| What the exercise asks |
What lines in the entries hold the string "magnifier"? List them.

| Records supplied |

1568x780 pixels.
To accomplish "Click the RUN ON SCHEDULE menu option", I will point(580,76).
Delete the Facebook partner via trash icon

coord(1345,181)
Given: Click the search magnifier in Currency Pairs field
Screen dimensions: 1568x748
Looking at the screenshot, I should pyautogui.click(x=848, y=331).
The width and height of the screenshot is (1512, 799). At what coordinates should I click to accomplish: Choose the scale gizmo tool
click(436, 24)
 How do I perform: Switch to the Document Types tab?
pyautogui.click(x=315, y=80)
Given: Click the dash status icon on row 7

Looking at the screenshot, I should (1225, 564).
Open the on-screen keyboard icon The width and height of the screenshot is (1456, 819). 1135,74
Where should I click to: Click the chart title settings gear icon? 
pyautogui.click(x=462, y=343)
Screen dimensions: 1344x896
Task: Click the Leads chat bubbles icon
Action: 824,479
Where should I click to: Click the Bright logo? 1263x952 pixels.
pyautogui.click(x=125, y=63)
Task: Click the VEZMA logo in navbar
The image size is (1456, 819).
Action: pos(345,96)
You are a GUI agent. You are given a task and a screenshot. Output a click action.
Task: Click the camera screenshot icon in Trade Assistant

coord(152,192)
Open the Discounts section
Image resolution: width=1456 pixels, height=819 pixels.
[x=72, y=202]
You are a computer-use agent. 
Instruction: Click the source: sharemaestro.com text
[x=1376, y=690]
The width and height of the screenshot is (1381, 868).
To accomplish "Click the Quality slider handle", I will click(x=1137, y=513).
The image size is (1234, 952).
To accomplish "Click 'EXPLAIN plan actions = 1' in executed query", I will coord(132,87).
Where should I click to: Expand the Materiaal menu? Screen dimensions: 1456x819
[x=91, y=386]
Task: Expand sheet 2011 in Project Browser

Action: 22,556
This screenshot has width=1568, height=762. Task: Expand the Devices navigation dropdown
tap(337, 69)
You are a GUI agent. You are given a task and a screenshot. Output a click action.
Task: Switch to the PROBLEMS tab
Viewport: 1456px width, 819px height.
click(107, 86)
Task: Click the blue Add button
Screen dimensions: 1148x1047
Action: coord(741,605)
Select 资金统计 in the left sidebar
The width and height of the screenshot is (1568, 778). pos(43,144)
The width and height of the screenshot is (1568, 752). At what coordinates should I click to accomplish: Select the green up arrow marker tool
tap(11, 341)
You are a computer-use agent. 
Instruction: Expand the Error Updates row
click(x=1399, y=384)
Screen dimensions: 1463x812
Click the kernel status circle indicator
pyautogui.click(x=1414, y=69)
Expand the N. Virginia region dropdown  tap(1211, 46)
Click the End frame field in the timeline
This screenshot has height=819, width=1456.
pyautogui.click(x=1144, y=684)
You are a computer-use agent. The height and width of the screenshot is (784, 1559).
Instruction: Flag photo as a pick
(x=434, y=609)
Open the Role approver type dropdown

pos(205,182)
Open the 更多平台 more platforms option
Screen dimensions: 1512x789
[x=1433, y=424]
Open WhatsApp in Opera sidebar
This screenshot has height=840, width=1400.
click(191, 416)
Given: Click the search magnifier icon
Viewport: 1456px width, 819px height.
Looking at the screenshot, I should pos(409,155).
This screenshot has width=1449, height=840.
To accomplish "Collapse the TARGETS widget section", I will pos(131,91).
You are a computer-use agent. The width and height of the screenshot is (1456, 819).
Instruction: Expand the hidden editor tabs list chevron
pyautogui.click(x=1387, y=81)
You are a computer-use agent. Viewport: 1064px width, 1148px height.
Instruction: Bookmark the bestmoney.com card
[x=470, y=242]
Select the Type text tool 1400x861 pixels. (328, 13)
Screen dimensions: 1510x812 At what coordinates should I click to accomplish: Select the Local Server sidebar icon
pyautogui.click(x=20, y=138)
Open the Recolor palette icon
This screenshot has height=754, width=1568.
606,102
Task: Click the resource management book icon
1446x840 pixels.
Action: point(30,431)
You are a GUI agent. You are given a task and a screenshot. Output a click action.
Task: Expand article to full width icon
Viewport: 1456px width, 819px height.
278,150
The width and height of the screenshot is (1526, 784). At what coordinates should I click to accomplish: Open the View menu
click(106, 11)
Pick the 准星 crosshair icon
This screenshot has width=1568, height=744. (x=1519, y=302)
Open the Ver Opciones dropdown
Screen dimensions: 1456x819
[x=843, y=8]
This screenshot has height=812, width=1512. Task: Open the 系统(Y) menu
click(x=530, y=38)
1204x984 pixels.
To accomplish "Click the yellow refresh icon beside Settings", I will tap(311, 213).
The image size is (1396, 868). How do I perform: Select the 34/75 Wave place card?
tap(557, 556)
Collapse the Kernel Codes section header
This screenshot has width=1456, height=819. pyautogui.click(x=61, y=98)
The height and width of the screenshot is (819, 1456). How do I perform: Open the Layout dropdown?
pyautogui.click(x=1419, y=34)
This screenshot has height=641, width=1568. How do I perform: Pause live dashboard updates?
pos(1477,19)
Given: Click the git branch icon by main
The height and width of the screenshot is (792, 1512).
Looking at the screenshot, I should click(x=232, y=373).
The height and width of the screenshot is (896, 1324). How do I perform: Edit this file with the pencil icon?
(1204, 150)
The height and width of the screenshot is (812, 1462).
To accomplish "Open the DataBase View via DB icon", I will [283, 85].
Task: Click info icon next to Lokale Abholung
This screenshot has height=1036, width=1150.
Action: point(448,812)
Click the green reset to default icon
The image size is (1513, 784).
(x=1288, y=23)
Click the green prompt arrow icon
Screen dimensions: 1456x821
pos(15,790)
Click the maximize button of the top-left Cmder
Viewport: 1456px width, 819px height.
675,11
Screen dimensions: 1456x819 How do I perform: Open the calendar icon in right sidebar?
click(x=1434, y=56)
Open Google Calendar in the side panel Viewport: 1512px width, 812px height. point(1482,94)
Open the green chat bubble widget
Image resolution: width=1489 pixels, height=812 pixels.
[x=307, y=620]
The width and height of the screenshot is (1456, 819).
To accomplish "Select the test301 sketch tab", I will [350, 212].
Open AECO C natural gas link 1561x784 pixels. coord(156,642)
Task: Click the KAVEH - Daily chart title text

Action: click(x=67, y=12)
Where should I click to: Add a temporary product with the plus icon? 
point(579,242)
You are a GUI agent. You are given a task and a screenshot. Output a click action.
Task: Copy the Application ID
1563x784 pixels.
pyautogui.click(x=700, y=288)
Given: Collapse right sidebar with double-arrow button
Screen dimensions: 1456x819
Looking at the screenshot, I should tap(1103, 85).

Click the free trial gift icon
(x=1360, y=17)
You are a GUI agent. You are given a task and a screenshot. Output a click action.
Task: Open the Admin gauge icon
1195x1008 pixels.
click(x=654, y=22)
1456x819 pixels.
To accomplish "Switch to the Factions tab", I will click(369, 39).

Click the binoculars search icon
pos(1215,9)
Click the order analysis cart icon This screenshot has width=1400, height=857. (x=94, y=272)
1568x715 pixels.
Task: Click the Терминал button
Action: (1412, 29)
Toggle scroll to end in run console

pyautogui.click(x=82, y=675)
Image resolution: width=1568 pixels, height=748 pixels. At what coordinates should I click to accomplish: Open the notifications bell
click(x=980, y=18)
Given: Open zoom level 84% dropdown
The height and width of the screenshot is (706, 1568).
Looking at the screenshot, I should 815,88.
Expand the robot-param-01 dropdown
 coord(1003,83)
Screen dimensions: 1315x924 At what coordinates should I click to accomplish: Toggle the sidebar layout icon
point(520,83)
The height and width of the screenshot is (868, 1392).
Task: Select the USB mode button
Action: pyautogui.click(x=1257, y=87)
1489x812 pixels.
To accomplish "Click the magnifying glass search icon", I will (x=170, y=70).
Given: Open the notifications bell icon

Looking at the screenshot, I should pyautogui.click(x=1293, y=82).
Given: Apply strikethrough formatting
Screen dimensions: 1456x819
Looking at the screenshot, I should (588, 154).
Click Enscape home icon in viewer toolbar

| Task output |
Given: Click the search magnifier in Currency Pairs field
Given: Click the search magnifier icon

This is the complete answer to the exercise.